■ WHAT TO WORK ON ■
Rewrite the lines of the items below as a numbered list, skipping blank lines and leaving out the pictures.
* Begin *
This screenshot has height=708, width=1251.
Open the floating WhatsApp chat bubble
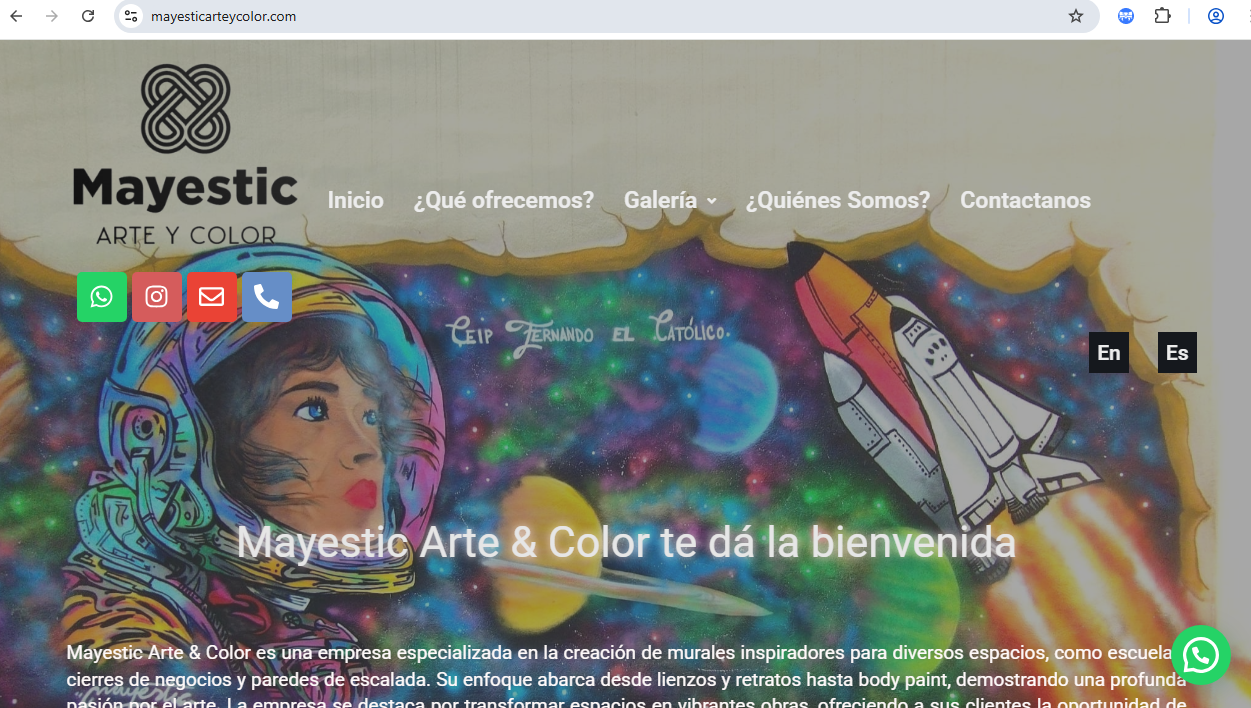point(1200,656)
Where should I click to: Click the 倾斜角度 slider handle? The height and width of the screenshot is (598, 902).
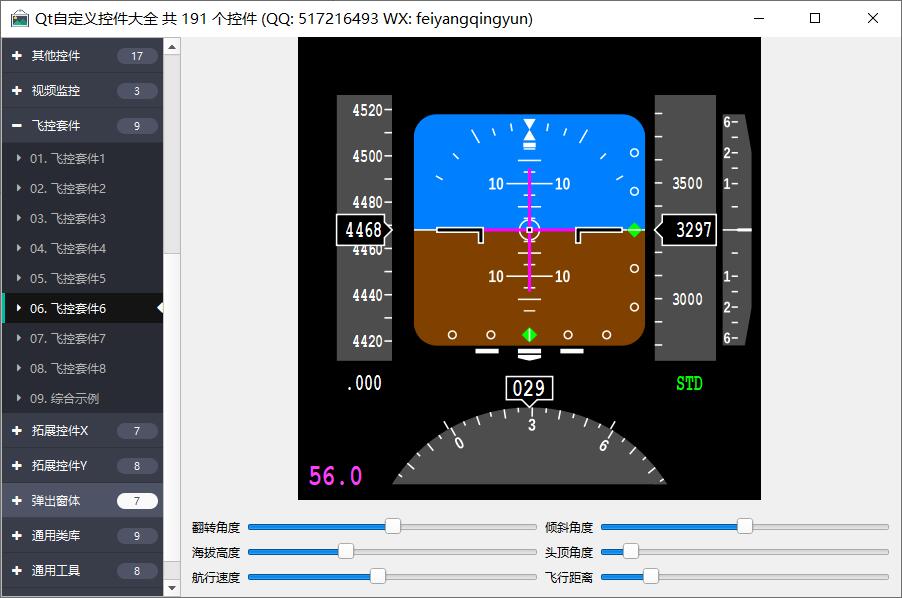point(745,527)
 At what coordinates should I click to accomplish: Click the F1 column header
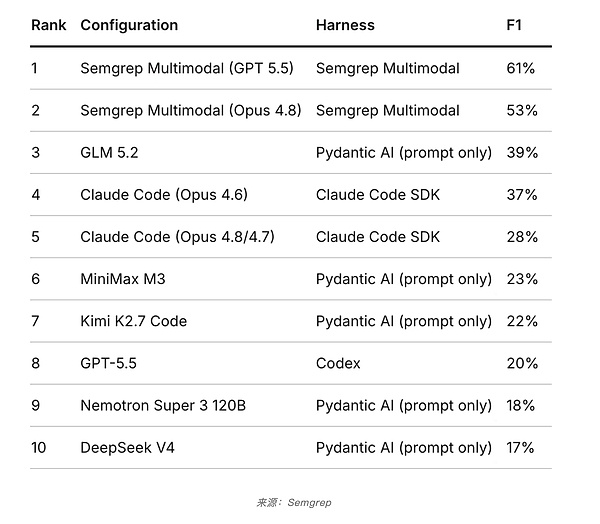click(514, 25)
* End *
■ PROBLEM SOLUTION ■
1. This screenshot has height=708, width=1251.
2. Open the floating WhatsApp chat bubble
3. point(1200,656)
4. Where should I click to: Click the 倾斜角度 slider handle? The height and width of the screenshot is (598, 902).
5. point(745,527)
6.  At what coordinates should I click to accomplish: Click the F1 column header
7. click(514, 25)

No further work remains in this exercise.